[Text to read]
I see there's a lot of talk regarding Warcraft3 here. 
I bought it yesterday and can honestly say it is one of the best games I have played for ages. You need to buy this game. The graphics and cut scenes are great. The missions are entertaining, and the overall storyline is interesting. 
I was a huge fan of Warcraft2, and this is so much better. An interesting feature is the use of a hero to lead your armies, they earn Experience points and become stronger the more battles they are in. Their stats improve and they can learn spells or attack moves. This is a really good idea.

I also own Dungeon Seige and I enjoy it, However it gets rather repetitive. Also there isn't really enough storyline in the game.
If you are torn between buying this or Warcraft3, then go for Warcraft3.

But overall I must say that my favourite games at the moment are GrandTheftAuto3 for PS2, and Championship Manager01/02 for PC.


----------



## Ithrynluin

Does anyone know the Heroes of might and magic series? I think it's the best! I've noticed that many people who like to read Tolkien,like this game too.


----------



## I.am.Smeagol

Yes! I have Heros III! It's one of my favorite games, but I wish they'd come out with a new version and better graphics and what not.


----------



## Azog

Just wondering...
Has anyone here played Battle Realms? Its a sweet RTS with great graphics. I saw it in a magazine and got it.


----------



## Ithrynluin

> _Originally posted by I.am.Smeagol _
> *Yes! I have Heros III! It's one of my favorite games, but I wish they'd come out with a new version and better graphics and what not. *



Heroes 4 was released in March/April.
My favourite Heroes are HOMM2 - this is the best game ever IMO!


----------



## Azog

Has ne1 played Freedom Force? Just wondering...


----------



## Samwise_hero

I play games on the internet when i'm at school. If i got caught playing them at home i'd be drawn and quarterd. But anyways enough of the horrific stuff.
My favourite game would have to be half life! It's awesome and we get to whoop the teachers butts!


----------



## Istar

You can play Half-life at school? That's awesome! At my school, we can't install anything. We can't even go to many good internet sites, such as Hotmail or anything that gives away "free stuff" or is "useless" (although porn and java games are allowed - what's up with that?  ) One of my friends is determined to crack the administrator's password to install games. Even some of the teachers want him to get it, because they want to play games more than we do!

[Text and item-location entries]
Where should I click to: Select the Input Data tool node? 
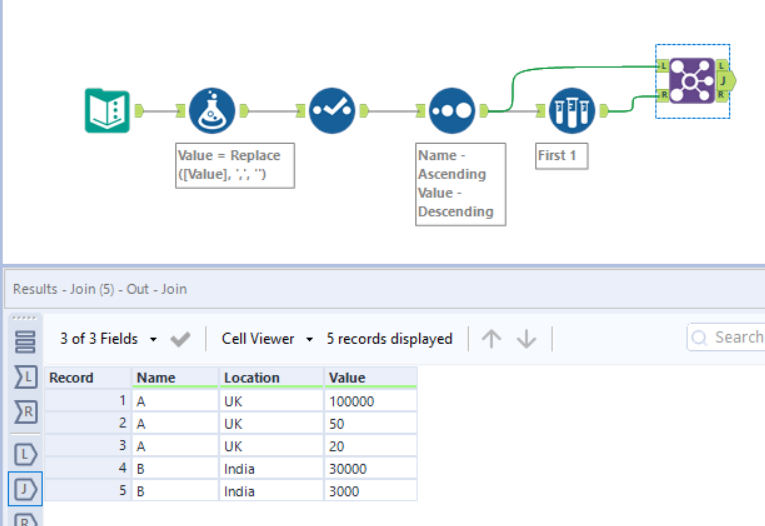tap(107, 110)
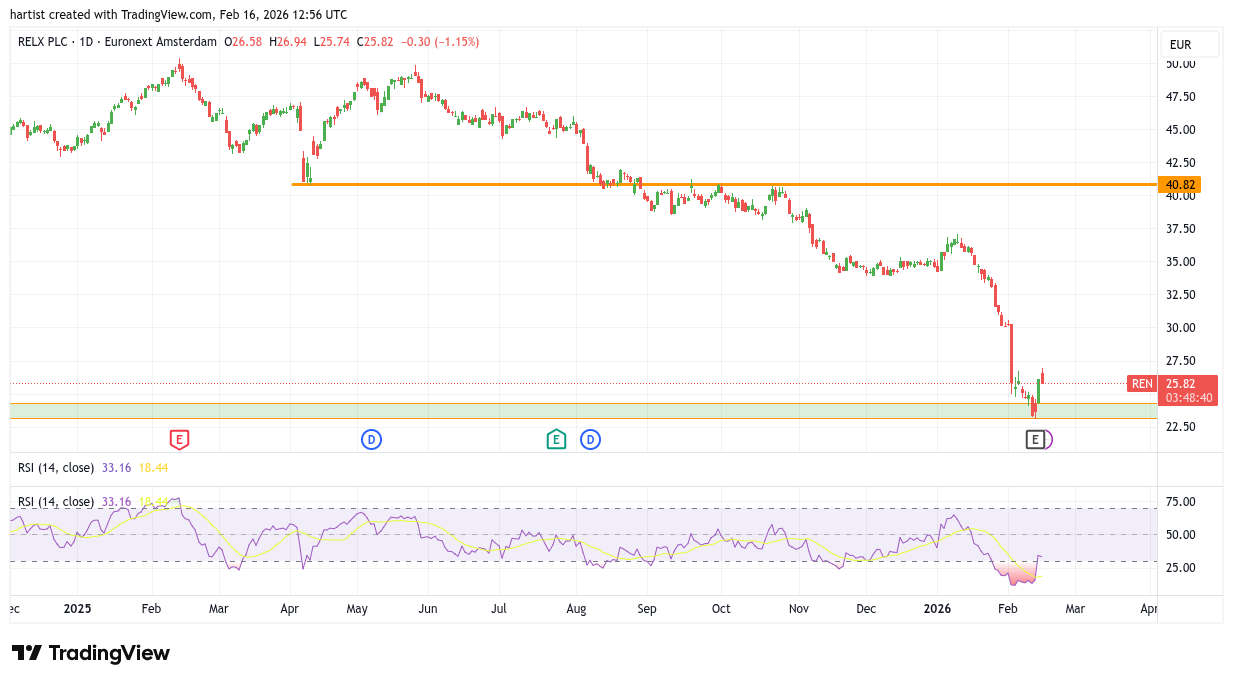Click the TradingView logo at the bottom
The width and height of the screenshot is (1233, 683).
(91, 653)
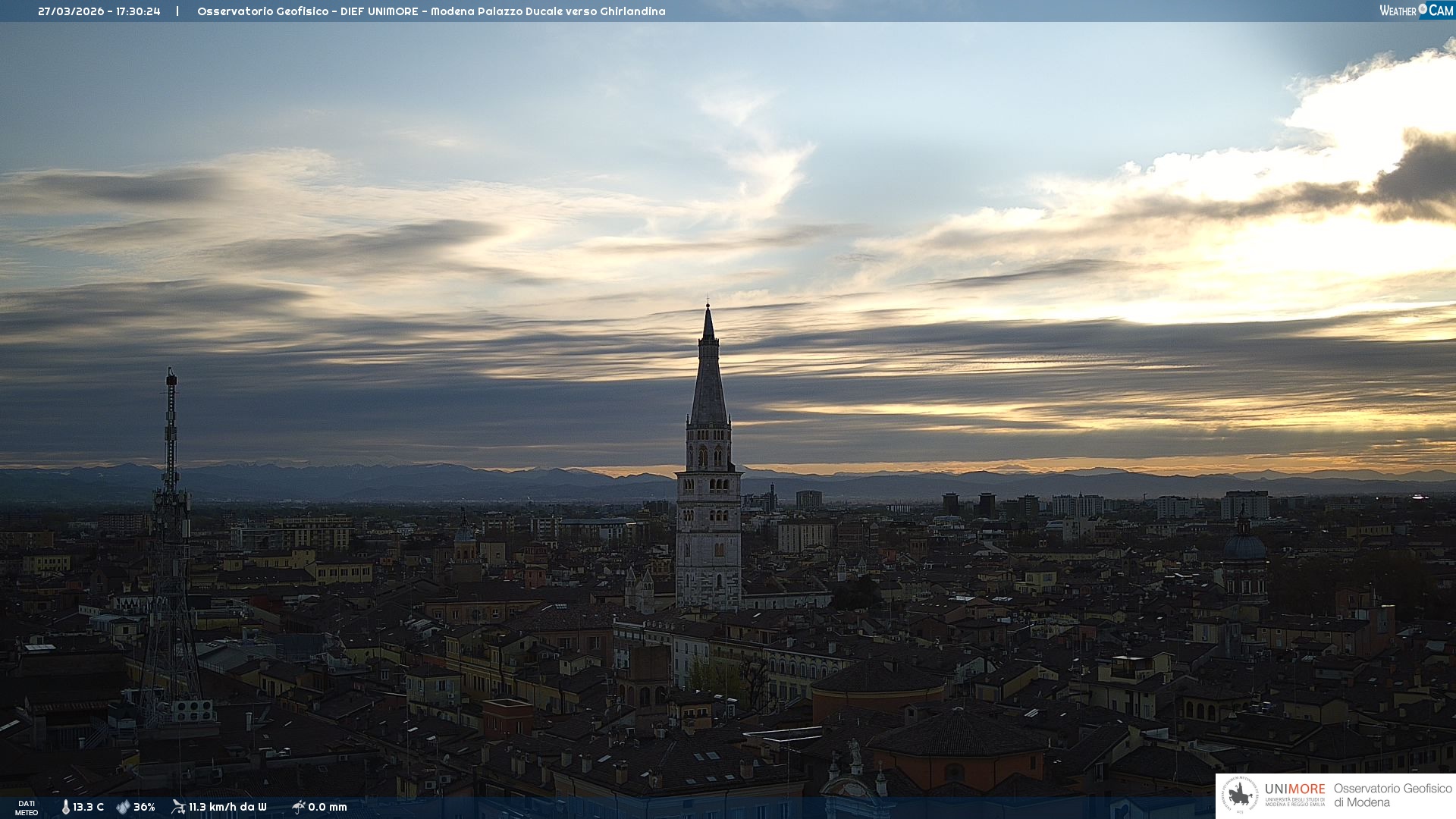Click the church dome on the right

pyautogui.click(x=1244, y=546)
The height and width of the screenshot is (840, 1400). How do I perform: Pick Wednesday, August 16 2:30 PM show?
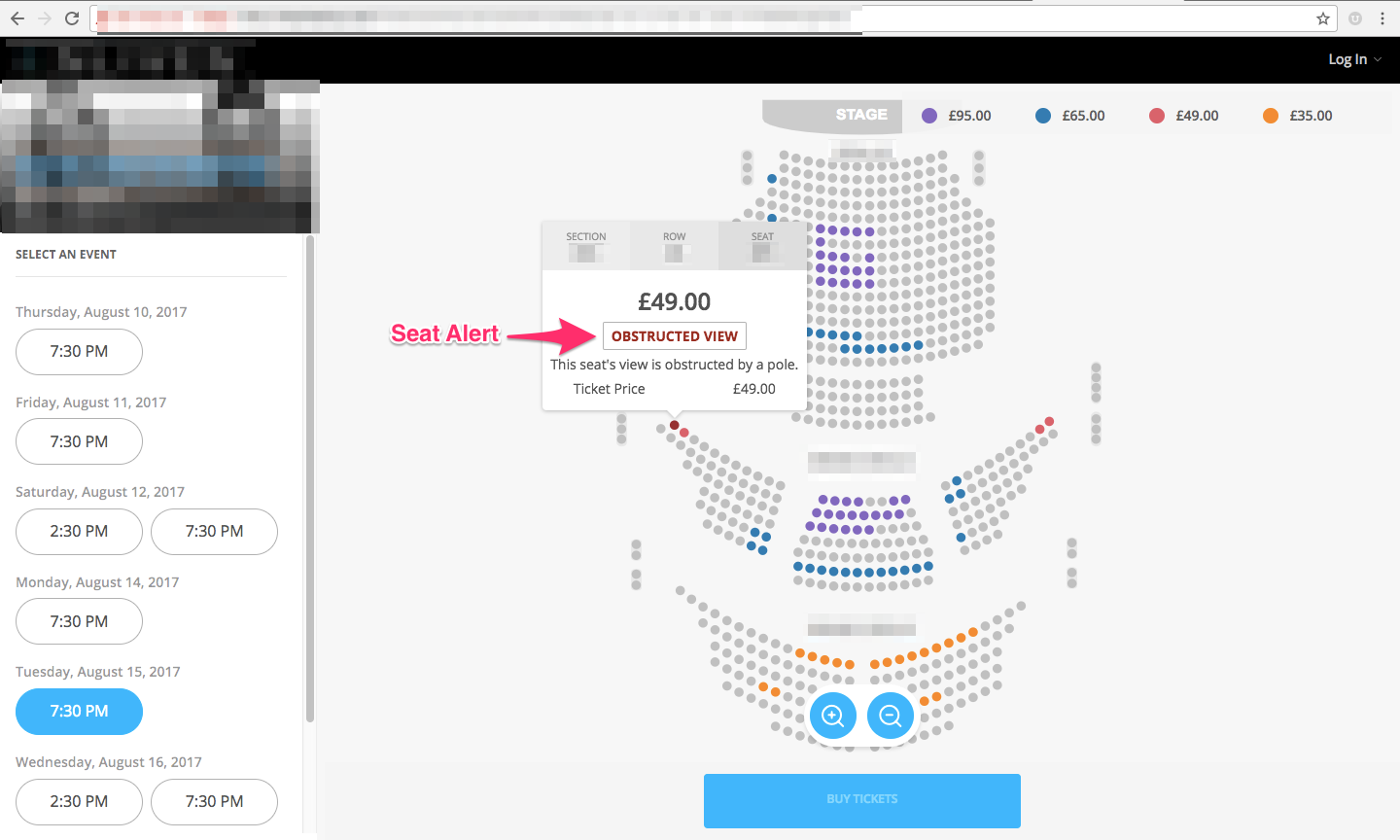tap(79, 801)
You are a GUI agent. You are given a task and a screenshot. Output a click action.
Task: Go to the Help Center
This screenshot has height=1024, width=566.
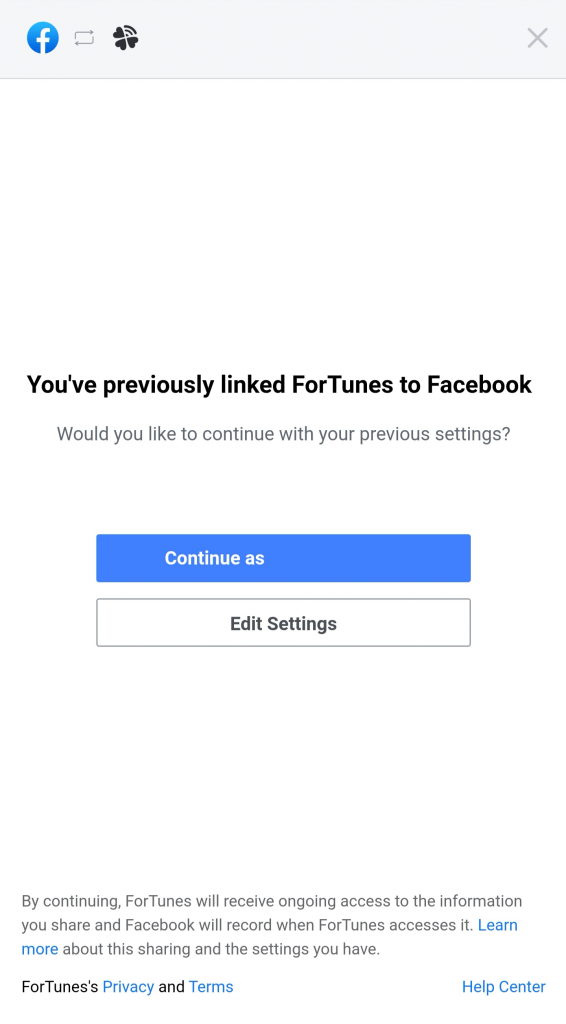[x=503, y=987]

[Exercises to complete]
• 1. Reproduce the forum thread on computer games from "I see there's" to "really good idea.", substituting "Warcraft II" for "Warcraft2".
• 2. According to the forum thread on computer games, when was Heroes 4 released?
• 3. Extend the forum thread on computer games, beginning after its final sentence.

[Responses per task]
• 1.
I see there's a lot of talk regarding Warcraft3 here. 
I bought it yesterday and can honestly say it is one of the best games I have played for ages. You need to buy this game. The graphics and cut scenes are great. The missions are entertaining, and the overall storyline is interesting. 
I was a huge fan of Warcraft II, and this is so much better. An interesting feature is the use of a hero to lead your armies, they earn Experience points and become stronger the more battles they are in. Their stats improve and they can learn spells or attack moves. This is a really good idea.

• 2. In March/April.

• 3.
----------



## Valar

Ah Spyware the curse of P2P. I just said Kazaa because its easy to use and if you have dial-ups, its still good to use. But i've never really used it, and when i ran adaware ages i found the spyware that was on my computer was an integral part of kazaa. Win mx is good for MP3's and other what not. I bought warcraft 3 yestaday, wow, now that is a game. I've been playing black and white again recently, it just makes me chuckle.


----------



## Ancalagon

Just got this through, thought you might be interested; http://gamespot.com/gamespot/stories/previews/0,10869,2874365,00.html

Regards


----------



## Darth Saruman

It looks...interesting, although I've never seen Bilbo as the kickass type.


----------



## Ancalagon

http://gamespot.com/gamespot/stories/previews/0,10869,2874504,00.html

Here's some more on the upcoming 'Fellowship of the Ring.'


----------



## Ancalagon

Though this reading of the Universal version looks excellent, in particular the strict adherence to the books, not the movie; http://gamespot.com/gamespot/stories/previews/0,10869,2874509,00.html


----------



## Retrovertigo

I so very much wish to play WC3, but my computer is too small  *weep* It's also too small for Grand Theft Auto 3. Nooooo! I played that on PS2 and totally loved it.


----------



## Ancalagon

Here's a PS2 version of The Two Towers due for release soon; http://gamespot.com/gamespot/stories/previews/0,10869,2874680,00.html


----------



## Grey_Wanderer

I have a question...Has anyone seen or heard anything about a PC game for LotR? I think an RPG should be put together. I'm sure that I would invest many hours in something like that.


----------



## Ancalagon

Hello Grey Wanderer, here's a thought, why not try the links above your post or simply visit www.lotr.com

regards


----------



## Grey_Wanderer

Thanks for the info Ancalagon. I greatly appreciate it! It looks very promising.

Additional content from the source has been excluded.